Texto fornecido:
========================================================================
Volodymyr Zelensky tem apostado uma boa parte das horas que ocupa nas redes sociais e nas intervenções em dezenas de parlamentos em duas frentes bem definidas, pedir mais e mais armas para combater os russos, que invadiram o país a 24 de Fevereiro, e ao boicote às importações de gás e petróleo russos, com os quais o Kremlin está a financiar a guerra. SE o primeiro objectivo tem sido de grande sucesso, o segundo... nem por isso.
O líder ucraniano conseguiu, ao longo dos quase dois meses de guerra, que os países europeus, com destaque para a Alemanha e os vizinhos do leste, Polónia, Eslováquia, Países Bálticos e Roménia, os EUA, a Austrália e o Canadá, inundassem as suas forças armadas de armamento que tem sido decisivo no apregoado sucesso de resistência às forças russas, especialmente em mísseis contra carros de combate e antiaéreos.
Já no que diz respeito ao pretendido embargo à energia russa, Zelensky tem tido menos sucesso, apesar de os Estados Unidos terem, de imediato, proibido a importação de crude e gás, dos quais é actualmente produtor/exportador.
Isto, porque a Europa, pelo contrário, é largamente dependente destes, mais de 25% no crude e perto de 50% no gás. E nalguns países, como a Alemanha, seria impossível manter a economia funcional sem o acesso a estas matérias-primas russas, que a União Europeia, para as obter, paga diariamente a Moscovo mais de 850 milhões de dólares.
O que o Presidente da Ucrânia quer é que os países europeus cessem de imediato as importações de gás e petróleo russos, mesmo admitindo publicamente que isso seria desastroso para toda a economia europeia e, face à continuidade dessas importações, Zelensky parece estar a perder a paciência, especialmente com dois países: a Alemanha e a Hungria.
Se a Hungria já disse de forma clara que não vai aceitar embargos à energia russa de modo algum, a Alemanha tem mantido uma postura paciente e negocial para termos mais aceitáveis de diminuir a necessidade da energia russa, anunciado um prazo mais alargado que aquilo que parece ser razoável para o líder ucraniano, acusando directamente a Alemanha de estar a trabalhar no sentido de manter o fluxo de crude e gás russos para a Europa.
========================================================================
Dados:
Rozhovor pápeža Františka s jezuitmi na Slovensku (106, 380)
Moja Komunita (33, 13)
========================================================================
Tarefa curta 1:
Transcreva do texto sobre o embargo à energia russa o trecho que começa nas palavras "Volodymyr Zelensky tem" e termina após as palavras "nem por isso.".
Tarefa curta 2:
Segundo o texto sobre o embargo à energia russa, quanto paga diariamente a União Europeia a Moscovo pelas matérias-primas energéticas russas?
Tarefa curta 3:
Dê continuidade ao texto sobre o embargo à energia russa a partir da última frase apresentada.
As linhas apresentadas não são necessárias.

Resposta 1:
Volodymyr Zelensky tem apostado uma boa parte das horas que ocupa nas redes sociais e nas intervenções em dezenas de parlamentos em duas frentes bem definidas, pedir mais e mais armas para combater os russos, que invadiram o país a 24 de Fevereiro, e ao boicote às importações de gás e petróleo russos, com os quais o Kremlin está a financiar a guerra. SE o primeiro objectivo tem sido de grande sucesso, o segundo... nem por isso.

Resposta 2:
Mais de 850 milhões de dólares.

Resposta 3:
Em declarações à britânica BBC, o Presidente da Ucrânia disse países que mantêm as compras de petróleo russo estão a favorecer as respectivas economias "graças ao sangue dos outros", elogiando os EUA e o Reino Unido neste contexto, o que é coerente visto que Washington e Londres são os principais apoiantes da continuidade da resistência armada da Ucrânia, mantendo uma diplomacia activa contra as negociações políticas sem uma vitória clara da resistência de Kiev.
E isso parece estar a dar frutos sólidos, porque Zelensky, nesta entrevista à BBC, admitiu que começa a fechar-se o espaço viável para negociações com a Rússia no sentido de haver um acordo para terminar o conflito, alegando a extrema violência das forças russas nas cidades por onde passou e as quais mantém sob cerco, como Mariupol, onde Moscovo diz estar o grosso das forças do importante Regimento Azov, da raízes nazi-fascistas.
A questão do petróleo e do gás natural parecem ser, neste momento, o elemento-chave na relação entre a União Europeia e a Rússia, estando a generalidade dos países europeus em busca de alternativas de fornecimento destas matérias-primas.
É para desbravar esse caminho que o primeiro-ministro italiano, Mario Draghi, visita Angola e República do Congo nestes dias, estado prevista a sua chegada a Luanda a 20 de Abril, estando previsto, nesse dia, uma audiência com o Presidente João Lourenço, partindo, a 21, para Brazzavile, onde falará sobre o mesmo assunto com Denis Sassou N"Guesso.
A viagem do primeiro-ministro italiano, segundo a Lusa, faz parte dos esforços de seu governo para diversificar as importações de energia, especialmente após a invasão russa da Ucrânia, explicaram fontes do Executivo italiano à agência de notícias espanhola Efe.
A Itália importa quase todo o gás que consome do exterior, cerca de 90%, e aproximadamente 40% vem do território russo.
Na última segunda-feira, Draghi viajou para a Argélia, o seu segundo fornecedor de gás, depois da Rússia, e conseguiu assinar um acordo para importar mais daquele país do norte de África.
No âmbito desta estratégia de diversificação de abastecimento, o ministro dos negócios estrangeiros italiano, Luigi Di Maio, passou nos últimos meses por outros países como o Azerbaijão, de onde Itália recebeu em 2021 7.214 milhões de metros cúbicos de gás, através de um tubo que atravessa o mar Adriático, ou o Catar, de onde importou 6.877 milhões.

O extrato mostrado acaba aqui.